-- Start --

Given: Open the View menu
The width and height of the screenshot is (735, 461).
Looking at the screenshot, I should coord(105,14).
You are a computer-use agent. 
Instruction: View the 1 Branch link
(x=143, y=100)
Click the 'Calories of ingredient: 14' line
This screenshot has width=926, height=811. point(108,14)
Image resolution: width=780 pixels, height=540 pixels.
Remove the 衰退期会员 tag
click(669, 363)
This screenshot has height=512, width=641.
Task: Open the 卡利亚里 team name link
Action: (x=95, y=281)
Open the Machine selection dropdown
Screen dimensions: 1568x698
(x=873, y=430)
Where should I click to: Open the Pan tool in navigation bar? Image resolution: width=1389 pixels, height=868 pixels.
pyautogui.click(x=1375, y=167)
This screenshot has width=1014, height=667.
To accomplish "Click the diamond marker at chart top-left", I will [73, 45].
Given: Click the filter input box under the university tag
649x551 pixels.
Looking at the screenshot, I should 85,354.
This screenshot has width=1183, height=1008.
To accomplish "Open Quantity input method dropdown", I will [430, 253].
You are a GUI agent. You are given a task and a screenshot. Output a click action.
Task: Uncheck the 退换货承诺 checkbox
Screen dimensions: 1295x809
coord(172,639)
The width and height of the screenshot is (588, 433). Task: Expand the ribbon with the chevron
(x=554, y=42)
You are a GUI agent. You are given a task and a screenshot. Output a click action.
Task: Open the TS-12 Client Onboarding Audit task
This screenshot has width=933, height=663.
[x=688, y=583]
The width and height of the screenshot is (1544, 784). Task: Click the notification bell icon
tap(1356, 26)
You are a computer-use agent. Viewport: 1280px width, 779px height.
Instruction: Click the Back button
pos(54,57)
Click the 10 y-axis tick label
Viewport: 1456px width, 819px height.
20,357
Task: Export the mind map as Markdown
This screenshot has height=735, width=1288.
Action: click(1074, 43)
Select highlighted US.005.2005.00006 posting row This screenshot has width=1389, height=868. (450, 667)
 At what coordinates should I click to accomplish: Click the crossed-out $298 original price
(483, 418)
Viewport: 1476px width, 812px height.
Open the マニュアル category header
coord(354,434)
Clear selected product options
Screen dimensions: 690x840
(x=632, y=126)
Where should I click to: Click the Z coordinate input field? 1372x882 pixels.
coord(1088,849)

-- End --

What to do:
Rewrite everything from the start of the items down through the line containing "Action: (x=95, y=281)", replacing "Branch" with "Commit" and leaving everything else unchanged.

Solution for this task:
Given: Open the View menu
The width and height of the screenshot is (735, 461).
Looking at the screenshot, I should coord(105,14).
You are a computer-use agent. 
Instruction: View the 1 Commit link
(x=143, y=100)
Click the 'Calories of ingredient: 14' line
This screenshot has width=926, height=811. point(108,14)
Image resolution: width=780 pixels, height=540 pixels.
Remove the 衰退期会员 tag
click(669, 363)
This screenshot has height=512, width=641.
Task: Open the 卡利亚里 team name link
Action: (x=95, y=281)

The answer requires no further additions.